Filtering variants - Githubissues

caleblareau / mgatk

mgatk: mitochondrial genome analysis toolkit

http://caleblareau.github.io/mgatk

MIT License

98 stars 25 forks source link

Filtering variants #26

Closed PasLukas closed 3 years ago

PasLukas commented 3 years ago

Hi there. When working with my own scATAC-seq data derived from pre FACS-sorted cells I was never able to identify mitochondrial variants which achieve the thresholds (log10(VMR) > -2 & strand > 0.65) used in filtering the called variants e.g. in the IdentifyVariants function in signac (1.0.0) or in the example workflow for mtscATAC-seq data. I wanted to ask if the thresholds are only suitable when working with mtscATAC-seq data or can also be worked with when using basic scATAC-seq data. And if not, do you have any recommendations which thresholds to use for basic scATAC-seq data?

Thank you and greetings.

caleblareau commented 3 years ago

I specifically avoid using the regular 10x scATAC data because the coverage is almost always too bad to work with... So I don't have any immediate recommendations...
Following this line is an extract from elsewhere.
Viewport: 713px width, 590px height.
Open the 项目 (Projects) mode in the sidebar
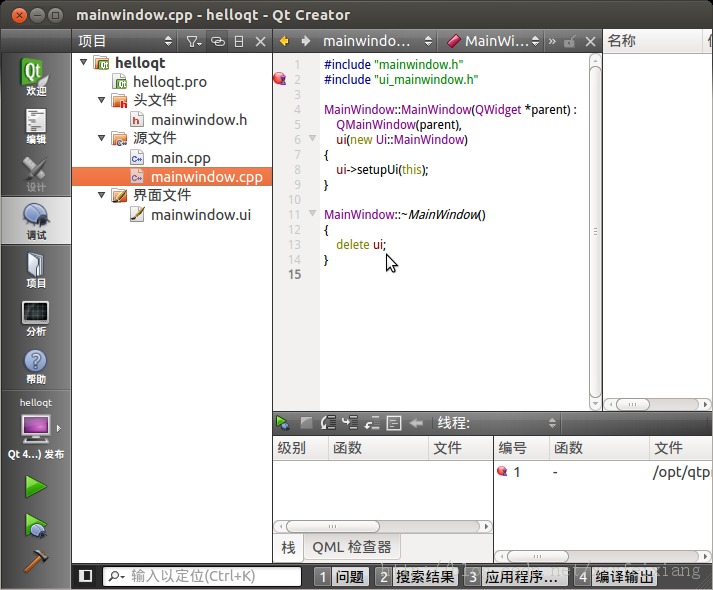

Did you try filtering for cells that have at least a mean coverage of 10x? I think that there would be better sensitivity with fewer cells but those with decent coverage

mathosi commented 3 years ago

Hi Caleb,

even with a high sequencing saturation (>15,000 fragments per cell) and the custom hard-masked reference genome for CellRanger-ATAC, less than 1% of the cells reach a coverage of at least 10x for the mitochondrial genome. Changing this coverage threshold to include more cells or only keep cells with high mt-genome coverage did not improve the detection of high confidence variants. Do you have further suggestions on how to enable lineage tracing with regular 10x scATAC data, or is this currently really just possible with mtscATAC-seq?

Best, Malte

caleblareau commented 3 years ago

The standard 10x scATAC-seq protocol is in principle a "single nucleus" prep. So by definition, there aren't going to be a very high abundance for mitochondria. In fact, whatever reads one observes reads aligned to mitochondria, these may also be noise based on the biological input. Further, without cellular fixation, we saw that there is significant "crosstalk" of mitochondria between nuclei (Fig 1 of mtscATAC-seq paper). For all of these reasons, I'm very skeptical that one could get anything sensible from the prescribed 10x scATAC-seq experimental input.

mathosi commented 3 years ago

Thanks for your reply. In the first publication on the topic (Ludwig et al. 2019), it was suggested that the workflow can also be used with single cell sequencing protocols other than mtscATAC-seq such as SMART-seq2 or scATAC-seq with the C1 Fluidigm platform. Would you recommend working with these data to infer the clonal architecture or will the missing information on strand concordance and possibly a low coverage of the mitochondrial genome prevent the determinaion of high-confidence variants?

caleblareau commented 3 years ago

I would of course recommend using mtscATAC-seq data if you can :)

We showed in the Supplement of Figure 3 of the mtscATAC-seq paper that the variant filtering approach works with Smart-seq2 data. I didn't try the C1 explicitly, but it should work.

In principle, we optimized the variant filtering strategy that is being discussed based on strand concordance and VMR to specifically utilize properties of mtscATAC-seq (i.e. uniform coverage, high cell number). We employed other filtering strategies in the 2019 paper, and of course, there are straightforward applications of variant callers like FreeBayes to data from other single cell methods. Those may work best depending on exactly your data input.